Studies are being made in connection with redesigning with the idea that the boat may be put to three uses—small cargo ships, small tankers and a corvette type to be used for convoy protection. It is reported that consideration will be given to utilization of the boats in American coastwise traffic, which might enable releasing larger transoceanic vessels for overseas travel. With the construction of the Seamobile will end as strange a runaround, threatening to terminate in a dead end as has ever plagued a politics-ridden democracy.

A congressional committee investigated the run-around and declared that, the ship had never been given a fair chance. The White House gave orders to proceed with its construction. There continued, however to be stubborn opposition from civilian quarters in the Navy Department who were opposed to any change in the orthodox types built by private shipbuilding concerns. The opposition was so stubborn that even the Presidential orders failed to override it.

Collision Avoided.

President Roosevelt, in order to avoid a collision with members of his official family, skirted around the problem by taking the Sea Otter out of the hands of the Navy and putting her under the jurisdiction of the Lease-Lend and the W. P. B. During the run-around given the Sea Otter she had acquired in some sections of the Navy Department the reputation of being a Jinx ship, destined never to float. In this case the jinx was man-made and the President used the method he had seen employed in business concerns when things are not going as well as they should. He confided to a White House intimate that sometimes a failing concern could be revived by changing its name and one or two of the directors and managers. So the hitherto unlucky Sea Otter was rechristened the Seamobile and started on her way toward mass production. Members of Congress who took an interest in the ship are glad that the issue has been satisfactorily settled.

Meanwhile, back at the Navy

BuShips received the final plans for SEAMOBILE on 30 Jun 42, by which time model basin tests had been completed. The next move was up to Lend-Lease, which on 24 Oct 42 awarded a contract to the U. S. Shipbuilding Corp. of Yonkers, New York, to construct the first SEAMOBILE. SEAMOBILE I was essentially a small 1,800 ton quadruple screw diesel tanker with a conventional layout (except for the four shafts) and none of the innovations of SEA OTTER.

Completed in August 1943, she was renamed SAN JACINTO in 1946, S. E. GRAHAM in 1953, and scrapped in 1958 after a collision.
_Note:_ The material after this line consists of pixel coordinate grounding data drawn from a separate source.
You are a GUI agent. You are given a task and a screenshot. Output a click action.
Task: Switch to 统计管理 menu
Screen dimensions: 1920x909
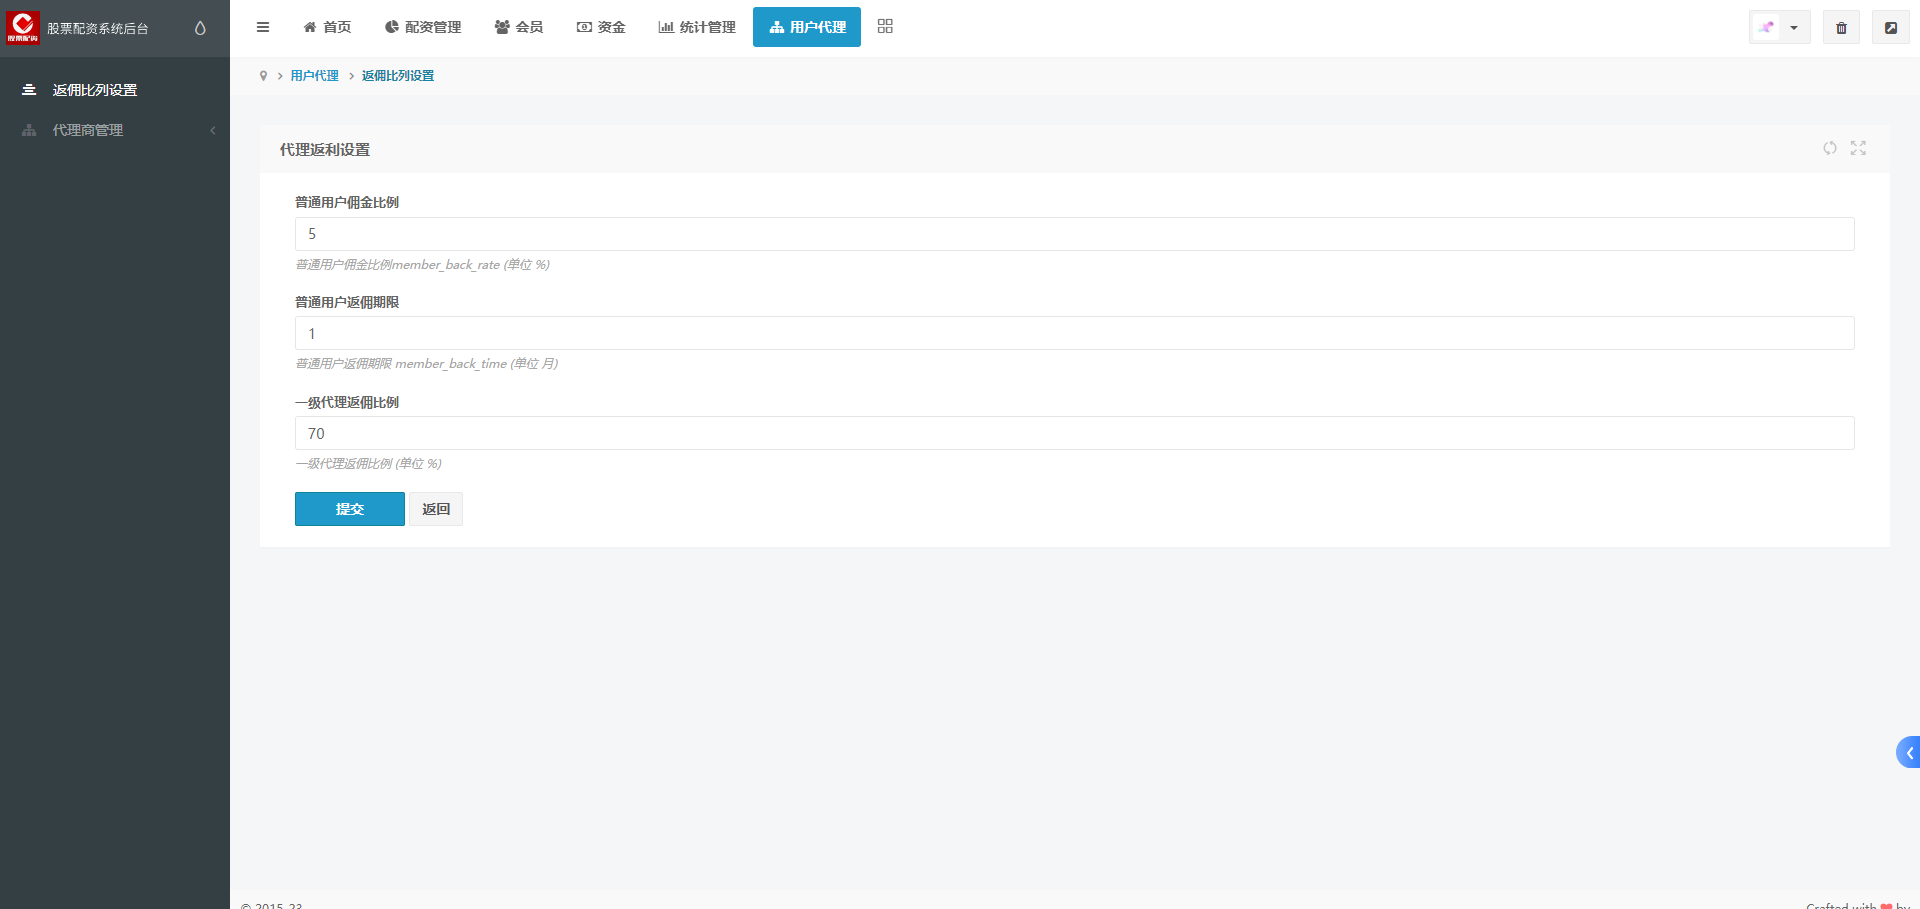pos(697,27)
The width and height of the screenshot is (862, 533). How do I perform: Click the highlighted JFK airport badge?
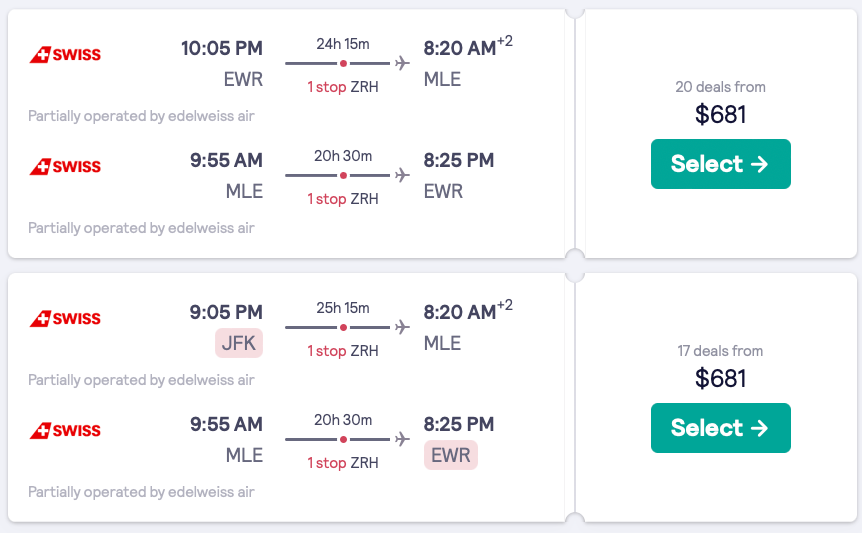239,344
However by mid-1943 large numbers of the far more efficient and effective Liberty ships had been produced, and no more SEAMOBILES were built.

It’s interesting how politics and the Navy are so intertwined.

I always chuckle a bit when people tell me that they don’t like to see the two used in the same story.

Yet even in war time, the influence and effects of politics are never very far apart.